#### [Fragmento del documento]

··········

- Aquellos obsesionados con la defensa de Occidente frente al «marxismo cultural» en realidad no reivindican el Occidente post-Ilustración, sino el fanatismo religioso.
La «batalla cultural» es incompatible con el liberalismo. La cultura es el mercado observado desde otro punto de vista.
La «batalla cultural» no se refiere a la discusión de ideas políticas (un ámbito cultural muy específico), sino a la pretensión de un grupo mayoritario o minoritario -igual da- de imponer sus puntos de vista sobre costumbres y modos de vivir ajenos. Particularmente, sobre qué tipo de familia se puede formar, qué tipo de sexualidad se puede ejercer y qué identidad se puede adquirir.
Porque no hay nada en la batalla cultural de postura literaria o artística en general, o idea alguna sobre ciencia o antropología. Cultura es la palabra que utiliza esta batalla para llevar a cabo una cruzada moral.
Es interesante que en esta contienda hay dos alas que confunden el lenguaje para tapar cosas distintas. Por un lado, sectores religiosos extremos, que creen que el cristianismo entendido de manera muy particular debe regir a la política y al Estado y terminar con libertades personales caprichosamente denominadas «marxismo cultural».
Esta vertiente no identifica el tipo de cosas por las que lucha como un programa religioso, sino que lo lleva al genérico de «cultural», a pesar de que sus objetivos son mucho más limitados. Su gran preocupación, por ejemplo, es la transexualidad. Pero, de nuevo, poco y nada de arquitectura o pintura.
La otra ala es la que se hace llamar «liberal», que comparte las mismas inquietudes acerca de que la sociedad abierta, cuando se abre (valga la redundancia), entra en decadencia. Pero los «liberales», como no pueden o no quieren admitir que han dejado el liberalismo al hacerse parte de la cruzada, también recurren al genérico de «batalla cultural». Y cuando se les pregunta por sus compañeros de trinchera ellos describen su lucha como un debate de ideas liberales.

··········

#### [Datos proporcionados]
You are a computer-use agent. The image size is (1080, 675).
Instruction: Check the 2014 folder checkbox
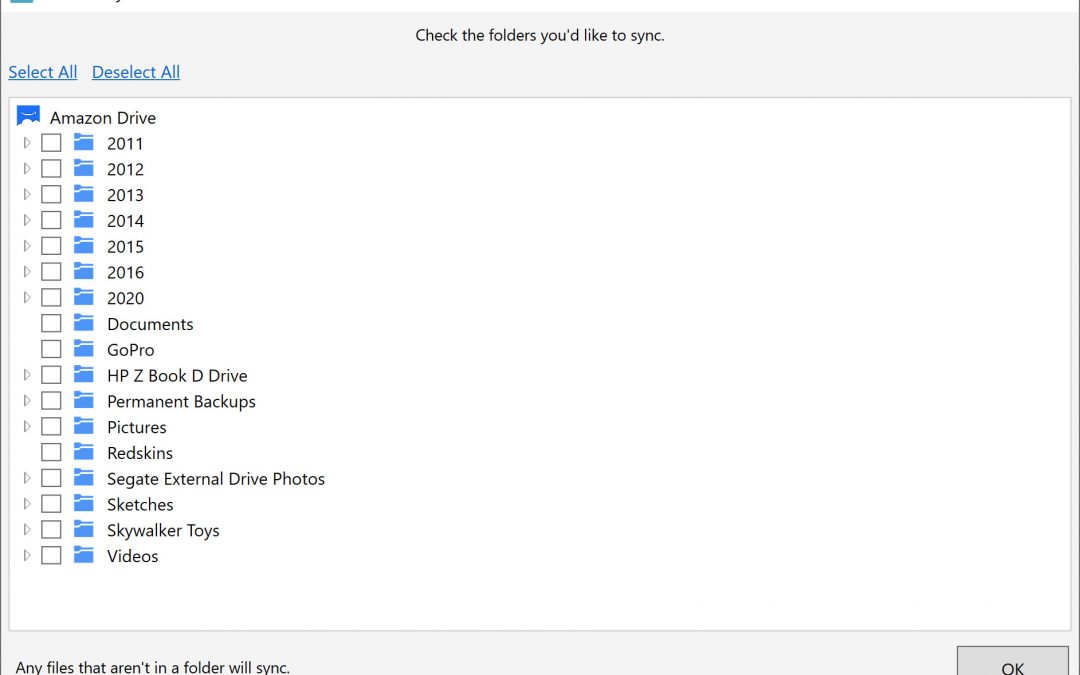51,220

··········

#### [Actividad A]
Reproduce literalmente el pasaje del fragmento del documento que va desde "Esta vertiente no" hasta "arquitectura o pintura.", incluidas ambas partes.
#### [Actividad B]
Enumera los aspectos concretos de costumbres y modos de vivir ajenos sobre los que, según el fragmento del documento, un grupo pretende particularmente imponer sus puntos de vista.

#### [Resultado A]
Esta vertiente no identifica el tipo de cosas por las que lucha como un programa religioso, sino que lo lleva al genérico de «cultural», a pesar de que sus objetivos son mucho más limitados. Su gran preocupación, por ejemplo, es la transexualidad. Pero, de nuevo, poco y nada de arquitectura o pintura.

#### [Resultado B]
- Qué tipo de familia se puede formar
- Qué tipo de sexualidad se puede ejercer
- Qué identidad se puede adquirir